All records are to be restated exactly, each line as it reads.

Dataset entries:
== Segment start ==

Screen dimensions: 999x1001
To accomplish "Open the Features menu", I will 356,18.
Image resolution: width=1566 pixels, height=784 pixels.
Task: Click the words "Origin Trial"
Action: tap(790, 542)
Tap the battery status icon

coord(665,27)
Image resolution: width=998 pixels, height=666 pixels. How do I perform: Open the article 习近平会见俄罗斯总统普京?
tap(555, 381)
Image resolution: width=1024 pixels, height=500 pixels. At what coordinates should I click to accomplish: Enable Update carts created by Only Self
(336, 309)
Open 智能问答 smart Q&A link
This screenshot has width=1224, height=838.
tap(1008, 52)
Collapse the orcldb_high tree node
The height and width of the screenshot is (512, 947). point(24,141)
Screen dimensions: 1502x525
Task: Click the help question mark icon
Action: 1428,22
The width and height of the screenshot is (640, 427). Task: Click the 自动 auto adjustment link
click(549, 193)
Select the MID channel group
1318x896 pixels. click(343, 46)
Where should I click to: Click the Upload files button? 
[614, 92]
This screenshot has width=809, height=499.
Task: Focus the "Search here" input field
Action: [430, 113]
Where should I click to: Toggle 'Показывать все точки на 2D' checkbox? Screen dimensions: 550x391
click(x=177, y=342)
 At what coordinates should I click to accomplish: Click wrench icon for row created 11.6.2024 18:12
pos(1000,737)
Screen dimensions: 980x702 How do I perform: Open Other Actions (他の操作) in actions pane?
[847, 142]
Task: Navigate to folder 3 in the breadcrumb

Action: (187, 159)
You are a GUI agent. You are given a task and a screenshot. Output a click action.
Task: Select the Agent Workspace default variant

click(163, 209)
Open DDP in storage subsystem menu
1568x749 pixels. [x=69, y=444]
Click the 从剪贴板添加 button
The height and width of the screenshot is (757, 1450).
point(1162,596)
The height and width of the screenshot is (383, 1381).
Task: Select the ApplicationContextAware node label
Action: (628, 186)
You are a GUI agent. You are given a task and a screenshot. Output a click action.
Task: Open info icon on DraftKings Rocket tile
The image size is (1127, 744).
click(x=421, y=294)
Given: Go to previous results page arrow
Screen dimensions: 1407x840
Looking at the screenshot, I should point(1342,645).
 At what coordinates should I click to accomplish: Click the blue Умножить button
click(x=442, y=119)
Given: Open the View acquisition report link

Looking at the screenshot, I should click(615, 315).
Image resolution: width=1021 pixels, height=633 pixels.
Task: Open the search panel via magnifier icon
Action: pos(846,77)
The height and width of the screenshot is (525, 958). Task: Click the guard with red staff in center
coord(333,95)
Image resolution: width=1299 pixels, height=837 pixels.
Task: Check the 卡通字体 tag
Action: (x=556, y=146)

== Segment end ==

Response to the exercise
Screen dimensions: 999x1001
To accomplish "Open the Features menu", I will 356,18.
Image resolution: width=1566 pixels, height=784 pixels.
Task: Click the words "Origin Trial"
Action: tap(790, 542)
Tap the battery status icon

coord(665,27)
Image resolution: width=998 pixels, height=666 pixels. How do I perform: Open the article 习近平会见俄罗斯总统普京?
tap(555, 381)
Image resolution: width=1024 pixels, height=500 pixels. At what coordinates should I click to accomplish: Enable Update carts created by Only Self
(336, 309)
Open 智能问答 smart Q&A link
This screenshot has width=1224, height=838.
tap(1008, 52)
Collapse the orcldb_high tree node
The height and width of the screenshot is (512, 947). point(24,141)
Screen dimensions: 1502x525
Task: Click the help question mark icon
Action: 1428,22
The width and height of the screenshot is (640, 427). Task: Click the 自动 auto adjustment link
click(549, 193)
Select the MID channel group
1318x896 pixels. click(343, 46)
Where should I click to: Click the Upload files button? 
[614, 92]
This screenshot has width=809, height=499.
Task: Focus the "Search here" input field
Action: [430, 113]
Where should I click to: Toggle 'Показывать все точки на 2D' checkbox? Screen dimensions: 550x391
click(x=177, y=342)
 At what coordinates should I click to accomplish: Click wrench icon for row created 11.6.2024 18:12
pos(1000,737)
Screen dimensions: 980x702 How do I perform: Open Other Actions (他の操作) in actions pane?
[847, 142]
Task: Navigate to folder 3 in the breadcrumb

Action: (187, 159)
You are a GUI agent. You are given a task and a screenshot. Output a click action.
Task: Select the Agent Workspace default variant

click(163, 209)
Open DDP in storage subsystem menu
1568x749 pixels. [x=69, y=444]
Click the 从剪贴板添加 button
The height and width of the screenshot is (757, 1450).
point(1162,596)
The height and width of the screenshot is (383, 1381).
Task: Select the ApplicationContextAware node label
Action: (628, 186)
You are a GUI agent. You are given a task and a screenshot. Output a click action.
Task: Open info icon on DraftKings Rocket tile
The image size is (1127, 744).
click(x=421, y=294)
Given: Go to previous results page arrow
Screen dimensions: 1407x840
Looking at the screenshot, I should point(1342,645).
 At what coordinates should I click to accomplish: Click the blue Умножить button
click(x=442, y=119)
Given: Open the View acquisition report link

Looking at the screenshot, I should click(615, 315).
Image resolution: width=1021 pixels, height=633 pixels.
Task: Open the search panel via magnifier icon
Action: pos(846,77)
The height and width of the screenshot is (525, 958). Task: Click the guard with red staff in center
coord(333,95)
Image resolution: width=1299 pixels, height=837 pixels.
Task: Check the 卡通字体 tag
Action: (x=556, y=146)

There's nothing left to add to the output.